_MATERIAL PROVIDED_
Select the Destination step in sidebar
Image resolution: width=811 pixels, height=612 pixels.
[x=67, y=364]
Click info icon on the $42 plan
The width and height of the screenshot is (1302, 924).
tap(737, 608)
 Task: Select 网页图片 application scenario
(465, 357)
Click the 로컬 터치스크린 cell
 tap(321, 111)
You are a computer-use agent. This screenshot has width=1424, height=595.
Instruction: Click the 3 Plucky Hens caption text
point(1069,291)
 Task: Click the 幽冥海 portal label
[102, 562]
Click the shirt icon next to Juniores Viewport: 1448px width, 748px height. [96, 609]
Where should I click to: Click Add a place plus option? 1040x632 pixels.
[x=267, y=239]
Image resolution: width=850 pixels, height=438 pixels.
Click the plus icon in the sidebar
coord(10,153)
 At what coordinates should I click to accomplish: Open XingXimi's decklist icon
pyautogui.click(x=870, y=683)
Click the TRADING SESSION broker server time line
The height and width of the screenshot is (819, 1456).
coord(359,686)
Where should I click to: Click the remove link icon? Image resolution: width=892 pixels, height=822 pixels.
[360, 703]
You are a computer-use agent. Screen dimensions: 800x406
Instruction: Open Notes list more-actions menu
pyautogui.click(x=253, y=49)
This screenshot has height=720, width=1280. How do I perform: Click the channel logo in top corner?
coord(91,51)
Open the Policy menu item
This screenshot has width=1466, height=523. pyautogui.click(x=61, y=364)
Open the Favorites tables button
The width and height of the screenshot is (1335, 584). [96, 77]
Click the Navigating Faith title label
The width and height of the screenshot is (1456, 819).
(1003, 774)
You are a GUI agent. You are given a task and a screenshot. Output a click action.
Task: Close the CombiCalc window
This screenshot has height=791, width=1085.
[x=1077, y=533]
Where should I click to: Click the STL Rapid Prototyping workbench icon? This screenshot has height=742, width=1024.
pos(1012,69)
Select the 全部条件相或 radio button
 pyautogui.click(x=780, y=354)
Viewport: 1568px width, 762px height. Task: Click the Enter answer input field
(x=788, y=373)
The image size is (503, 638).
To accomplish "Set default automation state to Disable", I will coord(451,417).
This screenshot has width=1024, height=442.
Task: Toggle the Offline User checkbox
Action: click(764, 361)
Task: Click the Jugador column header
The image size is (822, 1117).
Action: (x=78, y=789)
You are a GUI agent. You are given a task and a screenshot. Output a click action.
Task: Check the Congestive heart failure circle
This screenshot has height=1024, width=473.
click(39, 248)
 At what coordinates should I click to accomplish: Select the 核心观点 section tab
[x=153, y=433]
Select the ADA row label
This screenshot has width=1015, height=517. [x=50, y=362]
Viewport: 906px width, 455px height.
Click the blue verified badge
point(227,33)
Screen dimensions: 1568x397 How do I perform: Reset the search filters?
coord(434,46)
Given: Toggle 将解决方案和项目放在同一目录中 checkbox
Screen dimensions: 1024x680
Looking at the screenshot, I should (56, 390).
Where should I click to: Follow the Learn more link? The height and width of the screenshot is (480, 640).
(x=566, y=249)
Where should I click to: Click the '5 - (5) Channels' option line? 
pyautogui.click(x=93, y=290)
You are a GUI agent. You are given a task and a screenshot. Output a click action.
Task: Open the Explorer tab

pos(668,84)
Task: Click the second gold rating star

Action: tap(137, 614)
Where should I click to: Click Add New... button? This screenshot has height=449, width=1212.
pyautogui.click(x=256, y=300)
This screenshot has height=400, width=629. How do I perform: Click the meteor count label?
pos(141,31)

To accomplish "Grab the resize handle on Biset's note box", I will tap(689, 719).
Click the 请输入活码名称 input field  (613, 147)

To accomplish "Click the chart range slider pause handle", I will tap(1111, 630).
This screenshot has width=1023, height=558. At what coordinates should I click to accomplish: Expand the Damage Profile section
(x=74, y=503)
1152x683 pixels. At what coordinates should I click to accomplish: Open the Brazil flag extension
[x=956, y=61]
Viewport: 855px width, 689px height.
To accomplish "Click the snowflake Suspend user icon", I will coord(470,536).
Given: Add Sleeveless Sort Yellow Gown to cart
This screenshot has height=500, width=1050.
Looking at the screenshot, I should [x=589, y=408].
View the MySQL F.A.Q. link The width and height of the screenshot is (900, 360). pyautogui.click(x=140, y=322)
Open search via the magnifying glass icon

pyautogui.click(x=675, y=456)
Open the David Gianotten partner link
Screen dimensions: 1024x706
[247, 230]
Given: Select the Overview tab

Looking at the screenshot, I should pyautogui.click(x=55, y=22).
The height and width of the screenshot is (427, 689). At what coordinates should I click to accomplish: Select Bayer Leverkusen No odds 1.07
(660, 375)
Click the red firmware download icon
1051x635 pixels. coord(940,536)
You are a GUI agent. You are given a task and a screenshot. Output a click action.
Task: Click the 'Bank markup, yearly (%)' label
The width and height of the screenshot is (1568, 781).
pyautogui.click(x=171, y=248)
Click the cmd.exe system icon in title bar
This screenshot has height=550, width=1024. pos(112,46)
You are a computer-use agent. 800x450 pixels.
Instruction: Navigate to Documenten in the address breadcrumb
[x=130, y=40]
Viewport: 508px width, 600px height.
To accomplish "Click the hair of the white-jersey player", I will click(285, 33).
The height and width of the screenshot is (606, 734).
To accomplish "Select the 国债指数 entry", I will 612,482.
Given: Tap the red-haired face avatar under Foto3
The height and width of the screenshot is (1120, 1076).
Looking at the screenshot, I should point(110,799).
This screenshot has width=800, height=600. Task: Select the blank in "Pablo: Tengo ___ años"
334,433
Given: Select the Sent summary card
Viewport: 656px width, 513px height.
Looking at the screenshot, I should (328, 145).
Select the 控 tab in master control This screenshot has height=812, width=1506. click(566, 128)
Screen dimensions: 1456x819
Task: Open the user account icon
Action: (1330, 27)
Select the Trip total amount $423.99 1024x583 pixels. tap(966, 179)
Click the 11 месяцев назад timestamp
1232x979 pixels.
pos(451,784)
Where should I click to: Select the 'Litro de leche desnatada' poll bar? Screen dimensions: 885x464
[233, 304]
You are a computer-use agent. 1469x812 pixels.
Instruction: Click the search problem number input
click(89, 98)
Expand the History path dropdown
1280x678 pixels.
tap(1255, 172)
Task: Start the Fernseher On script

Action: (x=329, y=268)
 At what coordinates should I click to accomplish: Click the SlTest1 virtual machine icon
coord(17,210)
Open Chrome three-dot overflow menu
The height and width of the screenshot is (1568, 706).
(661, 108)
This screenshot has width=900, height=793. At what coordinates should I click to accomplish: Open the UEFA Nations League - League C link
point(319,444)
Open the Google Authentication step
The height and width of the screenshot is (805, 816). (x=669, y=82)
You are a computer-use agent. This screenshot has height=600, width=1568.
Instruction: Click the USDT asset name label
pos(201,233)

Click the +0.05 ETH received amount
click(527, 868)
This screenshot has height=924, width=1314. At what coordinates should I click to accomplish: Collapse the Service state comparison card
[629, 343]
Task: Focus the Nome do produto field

_WHAT IS EXPECTED_
Nothing but the lines from the one containing "At what coordinates should I click to accomplish: Click" through the end of the material should appear; please return them exactly.

_EXPECTED OUTPUT_
 At what coordinates should I click to accomplish: Click the SlTest1 virtual machine icon
coord(17,210)
Open Chrome three-dot overflow menu
The height and width of the screenshot is (1568, 706).
(661, 108)
This screenshot has width=900, height=793. At what coordinates should I click to accomplish: Open the UEFA Nations League - League C link
point(319,444)
Open the Google Authentication step
The height and width of the screenshot is (805, 816). (x=669, y=82)
You are a computer-use agent. This screenshot has height=600, width=1568.
Instruction: Click the USDT asset name label
pos(201,233)

Click the +0.05 ETH received amount
click(527, 868)
This screenshot has height=924, width=1314. At what coordinates should I click to accomplish: Collapse the Service state comparison card
[629, 343]
Task: Focus the Nome do produto field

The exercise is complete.